Could you duplicate the lines of the data file from the line with "The width and height of the screenshot is (768, 453)." up to and including the line with "Action: [230, 80]", reproducing each one precisely?

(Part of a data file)

====

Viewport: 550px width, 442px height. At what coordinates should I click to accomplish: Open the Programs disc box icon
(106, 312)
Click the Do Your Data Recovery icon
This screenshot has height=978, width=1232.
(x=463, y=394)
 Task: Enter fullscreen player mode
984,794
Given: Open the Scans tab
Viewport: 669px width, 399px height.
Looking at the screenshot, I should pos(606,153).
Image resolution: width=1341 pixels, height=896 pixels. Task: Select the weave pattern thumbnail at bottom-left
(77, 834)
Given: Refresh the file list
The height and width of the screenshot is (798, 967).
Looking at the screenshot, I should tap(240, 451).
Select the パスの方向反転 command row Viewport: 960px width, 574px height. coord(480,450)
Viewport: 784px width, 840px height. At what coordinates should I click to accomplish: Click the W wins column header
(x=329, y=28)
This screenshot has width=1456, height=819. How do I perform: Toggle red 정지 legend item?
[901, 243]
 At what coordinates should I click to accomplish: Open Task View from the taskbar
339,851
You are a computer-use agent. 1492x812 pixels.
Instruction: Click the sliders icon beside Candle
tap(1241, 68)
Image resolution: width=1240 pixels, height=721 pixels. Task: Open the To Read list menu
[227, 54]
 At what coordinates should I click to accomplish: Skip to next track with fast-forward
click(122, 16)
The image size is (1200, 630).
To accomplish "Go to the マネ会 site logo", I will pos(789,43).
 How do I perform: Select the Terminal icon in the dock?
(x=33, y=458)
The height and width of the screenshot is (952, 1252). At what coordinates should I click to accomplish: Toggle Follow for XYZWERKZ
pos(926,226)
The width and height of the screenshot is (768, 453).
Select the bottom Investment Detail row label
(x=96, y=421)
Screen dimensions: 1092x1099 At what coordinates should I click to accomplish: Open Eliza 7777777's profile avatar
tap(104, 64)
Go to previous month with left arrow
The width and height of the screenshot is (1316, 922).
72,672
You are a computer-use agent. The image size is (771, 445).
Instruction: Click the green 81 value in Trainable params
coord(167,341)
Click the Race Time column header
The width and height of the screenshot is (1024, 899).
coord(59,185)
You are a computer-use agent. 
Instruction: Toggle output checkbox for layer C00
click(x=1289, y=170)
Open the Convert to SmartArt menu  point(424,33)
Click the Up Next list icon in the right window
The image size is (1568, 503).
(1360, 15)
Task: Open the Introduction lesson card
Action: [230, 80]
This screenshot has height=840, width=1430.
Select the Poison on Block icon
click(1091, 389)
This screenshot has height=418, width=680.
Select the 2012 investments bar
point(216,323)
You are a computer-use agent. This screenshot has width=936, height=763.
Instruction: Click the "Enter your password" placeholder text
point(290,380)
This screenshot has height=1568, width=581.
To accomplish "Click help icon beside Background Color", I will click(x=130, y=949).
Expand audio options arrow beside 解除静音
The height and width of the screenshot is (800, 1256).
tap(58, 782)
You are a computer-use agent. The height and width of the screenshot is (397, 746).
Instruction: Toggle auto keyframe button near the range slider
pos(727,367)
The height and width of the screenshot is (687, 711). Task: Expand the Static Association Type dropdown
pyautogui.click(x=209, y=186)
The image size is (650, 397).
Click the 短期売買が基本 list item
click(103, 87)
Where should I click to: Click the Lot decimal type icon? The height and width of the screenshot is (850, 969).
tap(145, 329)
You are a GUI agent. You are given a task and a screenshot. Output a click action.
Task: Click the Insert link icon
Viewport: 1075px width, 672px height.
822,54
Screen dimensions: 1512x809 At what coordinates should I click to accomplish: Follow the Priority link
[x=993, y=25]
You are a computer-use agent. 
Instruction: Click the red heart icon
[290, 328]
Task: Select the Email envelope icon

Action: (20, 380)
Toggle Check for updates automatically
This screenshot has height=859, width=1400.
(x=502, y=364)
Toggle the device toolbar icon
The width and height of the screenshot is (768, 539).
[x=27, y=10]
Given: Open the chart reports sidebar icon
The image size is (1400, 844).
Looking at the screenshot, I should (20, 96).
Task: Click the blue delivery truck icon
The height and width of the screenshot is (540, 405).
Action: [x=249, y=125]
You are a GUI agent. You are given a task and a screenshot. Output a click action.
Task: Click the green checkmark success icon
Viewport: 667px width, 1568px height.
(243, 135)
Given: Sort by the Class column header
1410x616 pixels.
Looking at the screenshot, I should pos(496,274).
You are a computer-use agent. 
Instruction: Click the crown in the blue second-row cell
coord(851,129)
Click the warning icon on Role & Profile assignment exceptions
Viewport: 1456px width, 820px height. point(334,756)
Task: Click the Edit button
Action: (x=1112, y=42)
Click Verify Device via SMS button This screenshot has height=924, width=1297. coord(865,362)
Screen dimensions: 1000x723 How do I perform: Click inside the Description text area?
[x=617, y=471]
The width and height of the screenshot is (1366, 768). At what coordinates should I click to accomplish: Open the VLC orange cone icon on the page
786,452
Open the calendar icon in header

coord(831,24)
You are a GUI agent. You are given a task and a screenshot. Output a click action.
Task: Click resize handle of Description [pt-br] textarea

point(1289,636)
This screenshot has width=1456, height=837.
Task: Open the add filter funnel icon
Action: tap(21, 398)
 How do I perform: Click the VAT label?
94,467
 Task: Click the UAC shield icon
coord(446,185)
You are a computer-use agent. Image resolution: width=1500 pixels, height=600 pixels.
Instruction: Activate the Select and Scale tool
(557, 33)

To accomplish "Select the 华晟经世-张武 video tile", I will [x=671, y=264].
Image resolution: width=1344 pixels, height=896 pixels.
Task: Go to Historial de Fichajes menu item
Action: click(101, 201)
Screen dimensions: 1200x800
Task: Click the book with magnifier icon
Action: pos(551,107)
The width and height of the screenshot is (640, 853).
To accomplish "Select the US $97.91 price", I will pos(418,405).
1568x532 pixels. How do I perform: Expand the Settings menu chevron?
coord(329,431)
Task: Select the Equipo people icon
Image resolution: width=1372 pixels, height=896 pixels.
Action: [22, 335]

====

* Answer to this task
The width and height of the screenshot is (768, 453).
Select the bottom Investment Detail row label
(x=96, y=421)
Screen dimensions: 1092x1099 At what coordinates should I click to accomplish: Open Eliza 7777777's profile avatar
tap(104, 64)
Go to previous month with left arrow
The width and height of the screenshot is (1316, 922).
72,672
You are a computer-use agent. The image size is (771, 445).
Instruction: Click the green 81 value in Trainable params
coord(167,341)
Click the Race Time column header
The width and height of the screenshot is (1024, 899).
coord(59,185)
You are a computer-use agent. 
Instruction: Toggle output checkbox for layer C00
click(x=1289, y=170)
Open the Convert to SmartArt menu  point(424,33)
Click the Up Next list icon in the right window
The image size is (1568, 503).
(1360, 15)
Task: Open the Introduction lesson card
Action: [230, 80]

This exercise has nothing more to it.